About

Poetry and Text Art in Care Settings in the Tees Valley

I'll Tell You What documents Harry Man's work in care homes throughout the Tees Valley in the North East of England.

When time is no longer linear, or subject confounds our focus, then many of the conventions of a poem – that it must be of a certain number of lines, or read or recited in a certain amount of time, or worse still that it must be 'about something' all dissolve away.

Instead, during this residency I want to explore how our often narrow expectations of what poem is and how it ought to be understood, can be widened to reflect the experiences and perceptions and creativity of those in care.

Poetry is the ideal artform for this purpose – a place of both heightened and fractured language and it has the capacity to juxtapose the abstract with the memorable. Poetry can be both abstruse and immediate, arriving at a mode of artistic expression that shortens the divide between experience and how that experience can be articulated and be made to be understood.

Currently 18% of the UK population is over the age of 65. According to the ONS, this is set to rise to 25% by 2046. As we age, we must hold on to as broad an understanding of one another as we can. In that sense this is both a bit of an online artist's book, designed to document what work we have produced and to inspire others, as well as serving as a love letter to the future, reminding us of who we are all likely to become.

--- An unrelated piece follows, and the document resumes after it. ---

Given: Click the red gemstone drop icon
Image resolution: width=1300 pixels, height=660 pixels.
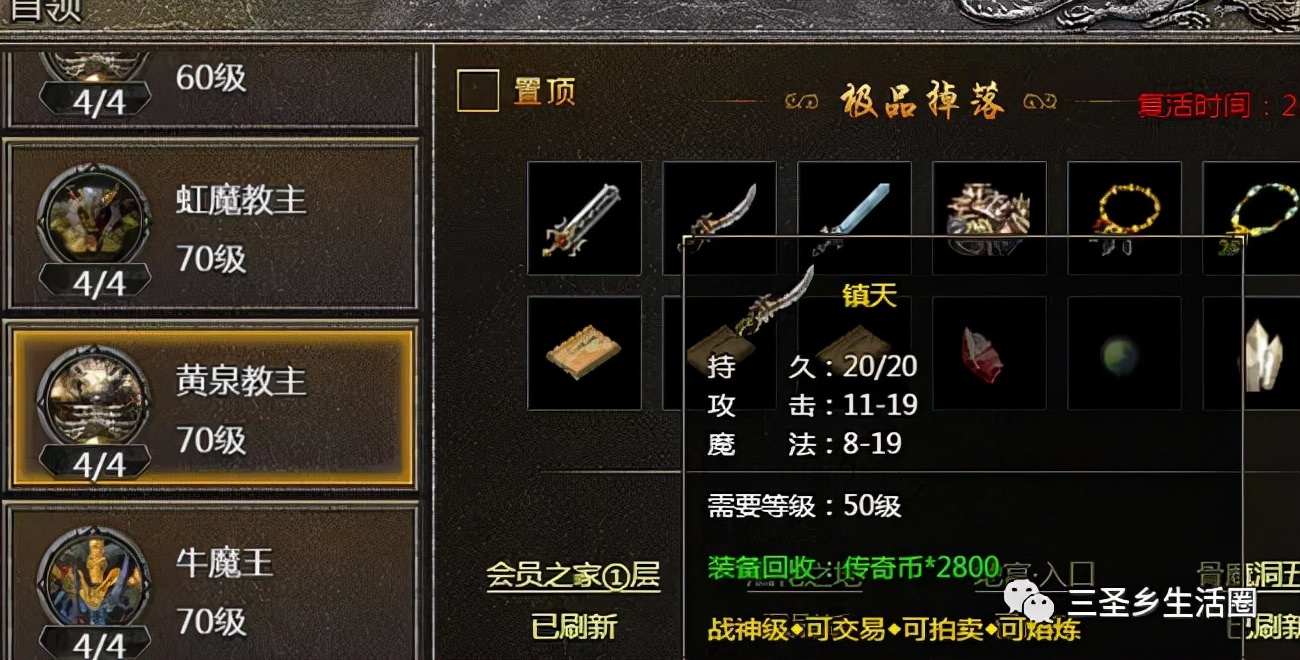Looking at the screenshot, I should [x=989, y=353].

This project is generously supported by Creative Age, the Middlesbrough Institute of Modern Art and ARC, Stockton Arts Centre. It is part of the national Great Place Scheme.

 

Harry Man is a British poet and visual artist. ‘Lift’, his first pamphlet, won the UNESCO 2014 Bridges of Struga Award.



Harry was a 2016 Clarissa Luard Wordsworth Trust Poet in Residence and a 2016 Hawthornden Fellow. He was a 2016 TOAST Poet.

He also writes and performs for a children's theatre company with Canadian contemporary dance choreographer Jennifer Essex.

His work has been featured on BBC Radio 4 and at festivals internationally including Poetry International, Rotterdam, T-Junction and Ars Poetica.

In 2018 his work was selected for Poem of North by the Northern Poetry Library.